## GOAL
Copy the lines below word for word, keeping every character, space, and line break the same.

## TASK INPUTS
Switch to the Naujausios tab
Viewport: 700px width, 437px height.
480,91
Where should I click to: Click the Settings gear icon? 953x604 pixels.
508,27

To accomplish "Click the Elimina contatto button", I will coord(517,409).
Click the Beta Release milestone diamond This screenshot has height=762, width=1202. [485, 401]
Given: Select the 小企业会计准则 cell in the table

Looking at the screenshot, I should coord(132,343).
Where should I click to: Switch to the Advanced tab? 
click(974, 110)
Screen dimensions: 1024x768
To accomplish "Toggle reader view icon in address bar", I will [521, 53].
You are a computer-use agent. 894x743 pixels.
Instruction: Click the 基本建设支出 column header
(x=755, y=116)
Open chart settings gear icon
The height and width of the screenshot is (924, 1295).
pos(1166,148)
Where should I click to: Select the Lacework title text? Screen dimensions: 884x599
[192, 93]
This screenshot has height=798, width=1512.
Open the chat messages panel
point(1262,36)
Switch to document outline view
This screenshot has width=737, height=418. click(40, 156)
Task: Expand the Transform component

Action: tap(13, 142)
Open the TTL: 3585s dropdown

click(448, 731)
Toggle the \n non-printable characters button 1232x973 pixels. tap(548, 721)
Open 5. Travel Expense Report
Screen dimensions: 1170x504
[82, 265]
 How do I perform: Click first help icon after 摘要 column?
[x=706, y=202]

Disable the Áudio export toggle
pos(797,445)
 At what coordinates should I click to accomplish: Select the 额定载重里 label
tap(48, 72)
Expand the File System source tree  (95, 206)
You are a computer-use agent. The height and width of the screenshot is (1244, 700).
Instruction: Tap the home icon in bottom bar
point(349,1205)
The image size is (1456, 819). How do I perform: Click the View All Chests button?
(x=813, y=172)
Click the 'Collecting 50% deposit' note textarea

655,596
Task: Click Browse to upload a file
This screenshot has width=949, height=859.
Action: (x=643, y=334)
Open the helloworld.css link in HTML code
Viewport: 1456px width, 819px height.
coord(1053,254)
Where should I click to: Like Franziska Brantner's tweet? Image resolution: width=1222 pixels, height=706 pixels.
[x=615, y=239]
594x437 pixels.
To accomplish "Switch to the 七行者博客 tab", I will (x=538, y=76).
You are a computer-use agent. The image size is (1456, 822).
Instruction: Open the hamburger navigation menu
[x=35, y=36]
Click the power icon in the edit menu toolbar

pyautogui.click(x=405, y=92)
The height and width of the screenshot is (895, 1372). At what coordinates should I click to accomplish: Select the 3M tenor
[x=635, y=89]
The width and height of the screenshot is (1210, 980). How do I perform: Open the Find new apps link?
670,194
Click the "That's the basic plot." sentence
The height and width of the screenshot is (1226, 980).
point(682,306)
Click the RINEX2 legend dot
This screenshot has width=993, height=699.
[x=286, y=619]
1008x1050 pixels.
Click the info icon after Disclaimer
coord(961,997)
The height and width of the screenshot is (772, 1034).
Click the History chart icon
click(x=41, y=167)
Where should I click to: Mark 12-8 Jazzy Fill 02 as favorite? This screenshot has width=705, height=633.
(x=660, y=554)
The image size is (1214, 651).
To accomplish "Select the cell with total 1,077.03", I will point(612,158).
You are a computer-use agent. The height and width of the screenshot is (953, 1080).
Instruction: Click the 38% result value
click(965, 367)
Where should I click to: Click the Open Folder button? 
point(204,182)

## WRITTEN SOLUTION
Switch to the Naujausios tab
Viewport: 700px width, 437px height.
480,91
Where should I click to: Click the Settings gear icon? 953x604 pixels.
508,27

To accomplish "Click the Elimina contatto button", I will coord(517,409).
Click the Beta Release milestone diamond This screenshot has height=762, width=1202. [485, 401]
Given: Select the 小企业会计准则 cell in the table

Looking at the screenshot, I should coord(132,343).
Where should I click to: Switch to the Advanced tab? 
click(974, 110)
Screen dimensions: 1024x768
To accomplish "Toggle reader view icon in address bar", I will [521, 53].
You are a computer-use agent. 894x743 pixels.
Instruction: Click the 基本建设支出 column header
(x=755, y=116)
Open chart settings gear icon
The height and width of the screenshot is (924, 1295).
pos(1166,148)
Where should I click to: Select the Lacework title text? Screen dimensions: 884x599
[192, 93]
This screenshot has height=798, width=1512.
Open the chat messages panel
point(1262,36)
Switch to document outline view
This screenshot has width=737, height=418. click(40, 156)
Task: Expand the Transform component

Action: tap(13, 142)
Open the TTL: 3585s dropdown

click(448, 731)
Toggle the \n non-printable characters button 1232x973 pixels. tap(548, 721)
Open 5. Travel Expense Report
Screen dimensions: 1170x504
[82, 265]
 How do I perform: Click first help icon after 摘要 column?
[x=706, y=202]

Disable the Áudio export toggle
pos(797,445)
 At what coordinates should I click to accomplish: Select the 额定载重里 label
tap(48, 72)
Expand the File System source tree  (95, 206)
You are a computer-use agent. The height and width of the screenshot is (1244, 700).
Instruction: Tap the home icon in bottom bar
point(349,1205)
The image size is (1456, 819). How do I perform: Click the View All Chests button?
(x=813, y=172)
Click the 'Collecting 50% deposit' note textarea

655,596
Task: Click Browse to upload a file
This screenshot has width=949, height=859.
Action: (x=643, y=334)
Open the helloworld.css link in HTML code
Viewport: 1456px width, 819px height.
coord(1053,254)
Where should I click to: Like Franziska Brantner's tweet? Image resolution: width=1222 pixels, height=706 pixels.
[x=615, y=239]
594x437 pixels.
To accomplish "Switch to the 七行者博客 tab", I will (x=538, y=76).
You are a computer-use agent. The image size is (1456, 822).
Instruction: Open the hamburger navigation menu
[x=35, y=36]
Click the power icon in the edit menu toolbar

pyautogui.click(x=405, y=92)
The height and width of the screenshot is (895, 1372). At what coordinates should I click to accomplish: Select the 3M tenor
[x=635, y=89]
The width and height of the screenshot is (1210, 980). How do I perform: Open the Find new apps link?
670,194
Click the "That's the basic plot." sentence
The height and width of the screenshot is (1226, 980).
point(682,306)
Click the RINEX2 legend dot
This screenshot has width=993, height=699.
[x=286, y=619]
1008x1050 pixels.
Click the info icon after Disclaimer
coord(961,997)
The height and width of the screenshot is (772, 1034).
Click the History chart icon
click(x=41, y=167)
Where should I click to: Mark 12-8 Jazzy Fill 02 as favorite? This screenshot has width=705, height=633.
(x=660, y=554)
The image size is (1214, 651).
To accomplish "Select the cell with total 1,077.03", I will point(612,158).
You are a computer-use agent. The height and width of the screenshot is (953, 1080).
Instruction: Click the 38% result value
click(965, 367)
Where should I click to: Click the Open Folder button? 
point(204,182)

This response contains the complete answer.